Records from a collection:
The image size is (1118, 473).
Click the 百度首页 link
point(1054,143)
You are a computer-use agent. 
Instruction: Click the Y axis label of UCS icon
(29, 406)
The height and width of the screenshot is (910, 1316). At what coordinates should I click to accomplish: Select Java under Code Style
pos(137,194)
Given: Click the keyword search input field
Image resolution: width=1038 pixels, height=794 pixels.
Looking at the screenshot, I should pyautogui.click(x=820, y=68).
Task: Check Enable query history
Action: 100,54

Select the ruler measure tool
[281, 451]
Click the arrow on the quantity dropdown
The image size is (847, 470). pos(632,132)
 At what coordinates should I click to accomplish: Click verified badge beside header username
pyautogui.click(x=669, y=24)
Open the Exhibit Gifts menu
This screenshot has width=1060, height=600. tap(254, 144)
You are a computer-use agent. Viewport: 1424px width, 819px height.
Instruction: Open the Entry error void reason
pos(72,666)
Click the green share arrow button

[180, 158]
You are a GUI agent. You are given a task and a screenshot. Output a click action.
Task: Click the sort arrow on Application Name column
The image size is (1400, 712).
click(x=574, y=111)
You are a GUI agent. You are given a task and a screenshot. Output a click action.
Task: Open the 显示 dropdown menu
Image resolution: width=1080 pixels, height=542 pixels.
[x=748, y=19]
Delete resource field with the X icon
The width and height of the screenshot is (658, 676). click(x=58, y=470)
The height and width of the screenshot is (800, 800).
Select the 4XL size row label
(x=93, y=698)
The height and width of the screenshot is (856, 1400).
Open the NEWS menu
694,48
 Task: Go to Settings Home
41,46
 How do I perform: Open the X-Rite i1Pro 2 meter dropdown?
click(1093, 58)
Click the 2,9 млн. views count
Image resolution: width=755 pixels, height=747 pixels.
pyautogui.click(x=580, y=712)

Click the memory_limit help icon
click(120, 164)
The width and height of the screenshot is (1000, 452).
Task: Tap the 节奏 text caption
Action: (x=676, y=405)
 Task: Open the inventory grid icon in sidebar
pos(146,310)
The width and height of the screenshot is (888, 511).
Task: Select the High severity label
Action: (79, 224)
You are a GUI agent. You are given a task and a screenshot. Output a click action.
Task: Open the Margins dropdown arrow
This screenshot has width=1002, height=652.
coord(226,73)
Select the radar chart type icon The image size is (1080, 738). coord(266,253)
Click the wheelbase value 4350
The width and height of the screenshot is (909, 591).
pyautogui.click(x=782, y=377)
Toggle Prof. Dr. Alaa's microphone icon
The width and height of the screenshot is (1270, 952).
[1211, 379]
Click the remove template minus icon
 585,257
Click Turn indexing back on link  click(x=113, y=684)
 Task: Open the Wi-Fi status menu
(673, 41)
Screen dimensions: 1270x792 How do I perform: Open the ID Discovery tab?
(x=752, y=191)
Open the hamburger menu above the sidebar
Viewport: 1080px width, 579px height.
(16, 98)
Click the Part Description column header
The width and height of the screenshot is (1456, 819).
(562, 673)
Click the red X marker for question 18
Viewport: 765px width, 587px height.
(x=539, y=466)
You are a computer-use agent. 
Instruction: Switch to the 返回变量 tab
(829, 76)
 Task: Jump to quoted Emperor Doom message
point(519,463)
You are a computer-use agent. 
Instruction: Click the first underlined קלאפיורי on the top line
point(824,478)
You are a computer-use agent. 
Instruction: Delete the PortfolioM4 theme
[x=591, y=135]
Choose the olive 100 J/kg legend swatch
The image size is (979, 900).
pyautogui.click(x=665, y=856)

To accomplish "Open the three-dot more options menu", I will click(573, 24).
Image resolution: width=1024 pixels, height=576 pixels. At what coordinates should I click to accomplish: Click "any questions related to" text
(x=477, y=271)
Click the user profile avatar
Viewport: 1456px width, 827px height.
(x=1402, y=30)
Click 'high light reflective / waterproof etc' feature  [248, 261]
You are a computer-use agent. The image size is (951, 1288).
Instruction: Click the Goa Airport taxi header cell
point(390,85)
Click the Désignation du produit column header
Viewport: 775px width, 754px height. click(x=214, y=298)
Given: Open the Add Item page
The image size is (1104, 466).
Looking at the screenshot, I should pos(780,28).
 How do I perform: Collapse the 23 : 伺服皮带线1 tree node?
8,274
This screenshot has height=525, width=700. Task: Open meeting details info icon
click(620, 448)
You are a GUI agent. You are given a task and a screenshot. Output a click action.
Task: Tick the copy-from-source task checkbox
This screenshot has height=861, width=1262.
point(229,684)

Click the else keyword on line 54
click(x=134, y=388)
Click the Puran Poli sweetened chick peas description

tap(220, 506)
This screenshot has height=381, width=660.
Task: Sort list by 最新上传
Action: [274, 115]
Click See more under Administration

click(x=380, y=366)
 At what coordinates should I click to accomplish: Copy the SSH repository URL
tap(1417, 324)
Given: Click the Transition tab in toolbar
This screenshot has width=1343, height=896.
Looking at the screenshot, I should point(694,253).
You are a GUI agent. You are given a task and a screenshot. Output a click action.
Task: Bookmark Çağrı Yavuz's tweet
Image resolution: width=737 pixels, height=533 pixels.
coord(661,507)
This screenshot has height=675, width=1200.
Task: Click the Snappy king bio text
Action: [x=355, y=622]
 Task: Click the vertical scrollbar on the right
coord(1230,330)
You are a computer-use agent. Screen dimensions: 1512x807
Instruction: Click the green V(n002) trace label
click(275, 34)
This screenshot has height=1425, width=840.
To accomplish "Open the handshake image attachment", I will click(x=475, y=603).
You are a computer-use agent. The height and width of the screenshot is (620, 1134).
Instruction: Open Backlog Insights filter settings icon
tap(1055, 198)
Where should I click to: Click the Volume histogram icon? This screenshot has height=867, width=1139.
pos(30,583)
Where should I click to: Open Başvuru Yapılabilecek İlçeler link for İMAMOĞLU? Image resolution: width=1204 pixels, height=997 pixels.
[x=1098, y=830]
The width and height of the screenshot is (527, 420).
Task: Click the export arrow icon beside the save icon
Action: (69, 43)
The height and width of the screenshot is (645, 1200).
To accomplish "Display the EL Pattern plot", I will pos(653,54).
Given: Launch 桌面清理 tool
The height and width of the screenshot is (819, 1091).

• [Exercise goal] Both end lines included, restate word for word the lines above from the line with "Click the Puran" to the line with "You are a computer-use agent. The height", and nothing else.

• [The completed task]
Click the Puran Poli sweetened chick peas description

tap(220, 506)
This screenshot has height=381, width=660.
Task: Sort list by 最新上传
Action: [274, 115]
Click See more under Administration

click(x=380, y=366)
 At what coordinates should I click to accomplish: Copy the SSH repository URL
tap(1417, 324)
Given: Click the Transition tab in toolbar
This screenshot has width=1343, height=896.
Looking at the screenshot, I should point(694,253).
You are a GUI agent. You are given a task and a screenshot. Output a click action.
Task: Bookmark Çağrı Yavuz's tweet
Image resolution: width=737 pixels, height=533 pixels.
coord(661,507)
This screenshot has height=675, width=1200.
Task: Click the Snappy king bio text
Action: [x=355, y=622]
 Task: Click the vertical scrollbar on the right
coord(1230,330)
You are a computer-use agent. Screen dimensions: 1512x807
Instruction: Click the green V(n002) trace label
click(275, 34)
This screenshot has height=1425, width=840.
To accomplish "Open the handshake image attachment", I will click(x=475, y=603).
You are a computer-use agent. The height and width of the screenshot is (620, 1134).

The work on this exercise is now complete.